5 exercises on Elasticsearch indexing, querying, and relevance.
0 / 5 completed
1 / 5
What is an inverted index in Elasticsearch?
An inverted index is the core data structure behind full-text search. Instead of mapping documents to their words, it maps each term to a posting list of the documents (and positions) that contain it. So a search for a word jumps straight to the list of matching documents rather than scanning everything. Built on Apache Lucene, Elasticsearch creates an inverted index per field at index time, after analysis. This is what makes querying enormous text corpora near-instantaneous.
2 / 5
What does an analyzer do in Elasticsearch?
An analyzer transforms raw text into the terms stored in the inverted index. It runs a pipeline: optional character filters, a tokenizer that splits text into tokens (typically on word boundaries), and token filters that normalize them — lowercasing, removing stop words, applying stemming so "running" matches "run". The same analyzer is applied to both indexed text and query strings so they align. Choosing or customizing analyzers (per language, for example) is central to getting relevant search results.
3 / 5
How do a shard and a replica relate in Elasticsearch?
An Elasticsearch index is divided into primary shards, each a self-contained Lucene index, so data and query load spread across nodes for horizontal scale. Each primary can have replica shards — exact copies on other nodes — providing high availability (a replica is promoted if a node fails) and extra read throughput, since searches can hit replicas too. The primary shard count is fixed at index creation, while replica counts can change. Balancing shard size and number is a key tuning decision.
4 / 5
What is the Query DSL in Elasticsearch?
The Query DSL (Domain Specific Language) is Elasticsearch's JSON syntax for building searches. It distinguishes the query context, where clauses contribute to a relevance score (e.g. match, multi_match), from the filter context, where clauses just include or exclude documents (e.g. term, range) and are cacheable for speed. Compound queries like bool combine must, should, filter, and must_not clauses. This expressive structure lets you compose precise, performant searches.
5 / 5
What is relevance scoring in Elasticsearch?

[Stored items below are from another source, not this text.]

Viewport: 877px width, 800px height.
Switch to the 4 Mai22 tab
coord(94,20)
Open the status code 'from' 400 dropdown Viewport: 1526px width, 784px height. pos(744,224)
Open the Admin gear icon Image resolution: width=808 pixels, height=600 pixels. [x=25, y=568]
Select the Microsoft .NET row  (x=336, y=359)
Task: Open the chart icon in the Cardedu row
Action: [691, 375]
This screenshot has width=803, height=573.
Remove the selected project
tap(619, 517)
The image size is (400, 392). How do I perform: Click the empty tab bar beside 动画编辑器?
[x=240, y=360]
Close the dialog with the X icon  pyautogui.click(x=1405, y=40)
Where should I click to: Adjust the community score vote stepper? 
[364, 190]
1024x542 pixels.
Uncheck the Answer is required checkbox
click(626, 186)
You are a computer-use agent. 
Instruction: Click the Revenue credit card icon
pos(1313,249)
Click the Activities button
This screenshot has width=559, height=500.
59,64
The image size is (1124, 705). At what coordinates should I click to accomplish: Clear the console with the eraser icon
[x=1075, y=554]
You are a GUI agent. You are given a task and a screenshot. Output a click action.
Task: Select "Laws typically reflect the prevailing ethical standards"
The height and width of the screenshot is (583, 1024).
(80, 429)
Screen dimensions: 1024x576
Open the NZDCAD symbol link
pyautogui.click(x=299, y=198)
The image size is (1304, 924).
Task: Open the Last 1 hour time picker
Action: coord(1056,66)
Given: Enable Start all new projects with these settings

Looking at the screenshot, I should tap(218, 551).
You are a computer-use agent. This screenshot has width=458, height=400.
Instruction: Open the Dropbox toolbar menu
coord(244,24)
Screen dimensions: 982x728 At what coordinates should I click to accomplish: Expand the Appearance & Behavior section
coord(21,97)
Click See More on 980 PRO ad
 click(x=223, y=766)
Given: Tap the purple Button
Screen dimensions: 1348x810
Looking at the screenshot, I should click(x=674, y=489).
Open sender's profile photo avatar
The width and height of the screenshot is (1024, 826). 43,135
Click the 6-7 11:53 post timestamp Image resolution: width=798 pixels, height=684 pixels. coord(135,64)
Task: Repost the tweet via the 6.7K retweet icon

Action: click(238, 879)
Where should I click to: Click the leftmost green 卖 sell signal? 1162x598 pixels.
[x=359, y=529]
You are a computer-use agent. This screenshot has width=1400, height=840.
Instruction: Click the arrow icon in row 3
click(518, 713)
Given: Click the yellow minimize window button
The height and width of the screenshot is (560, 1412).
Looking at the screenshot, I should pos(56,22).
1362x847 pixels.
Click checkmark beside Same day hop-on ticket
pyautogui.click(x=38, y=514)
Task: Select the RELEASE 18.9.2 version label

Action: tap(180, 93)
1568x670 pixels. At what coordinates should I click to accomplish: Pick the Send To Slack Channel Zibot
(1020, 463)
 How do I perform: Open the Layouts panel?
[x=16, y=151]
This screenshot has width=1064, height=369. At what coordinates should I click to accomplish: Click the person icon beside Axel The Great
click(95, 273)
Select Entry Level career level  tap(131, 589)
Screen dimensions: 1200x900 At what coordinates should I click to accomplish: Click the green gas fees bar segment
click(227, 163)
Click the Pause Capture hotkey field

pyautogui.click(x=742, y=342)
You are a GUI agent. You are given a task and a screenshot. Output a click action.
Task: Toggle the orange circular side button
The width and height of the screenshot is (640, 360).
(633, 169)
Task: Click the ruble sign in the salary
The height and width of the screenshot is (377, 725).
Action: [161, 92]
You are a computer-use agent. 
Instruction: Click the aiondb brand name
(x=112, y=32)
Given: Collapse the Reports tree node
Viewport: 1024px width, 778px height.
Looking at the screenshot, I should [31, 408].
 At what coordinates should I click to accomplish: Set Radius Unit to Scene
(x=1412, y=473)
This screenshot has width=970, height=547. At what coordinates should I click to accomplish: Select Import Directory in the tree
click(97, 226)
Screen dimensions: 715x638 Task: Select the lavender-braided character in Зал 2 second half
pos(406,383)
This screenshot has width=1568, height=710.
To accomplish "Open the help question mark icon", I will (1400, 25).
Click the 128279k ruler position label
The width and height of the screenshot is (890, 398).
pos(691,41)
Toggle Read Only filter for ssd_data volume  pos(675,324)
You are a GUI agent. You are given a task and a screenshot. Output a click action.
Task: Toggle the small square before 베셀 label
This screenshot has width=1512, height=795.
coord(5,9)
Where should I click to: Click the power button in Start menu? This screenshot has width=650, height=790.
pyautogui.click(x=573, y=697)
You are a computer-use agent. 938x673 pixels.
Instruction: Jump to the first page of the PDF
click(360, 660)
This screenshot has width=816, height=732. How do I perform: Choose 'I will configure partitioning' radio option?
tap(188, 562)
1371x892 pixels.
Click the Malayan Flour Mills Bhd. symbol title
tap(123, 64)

Relevance scoring ranks matching documents by how well they satisfy a query, assigning each a _score. Modern Elasticsearch uses the BM25 algorithm, which weighs term frequency (more occurrences raise the score, with diminishing returns), inverse document frequency (rare terms count for more), and field length normalization (matches in shorter fields rank higher). You can tune scoring with boosts, function scores, and field weighting. Filter-context clauses, by contrast, do not affect the score — they only narrow the candidate set.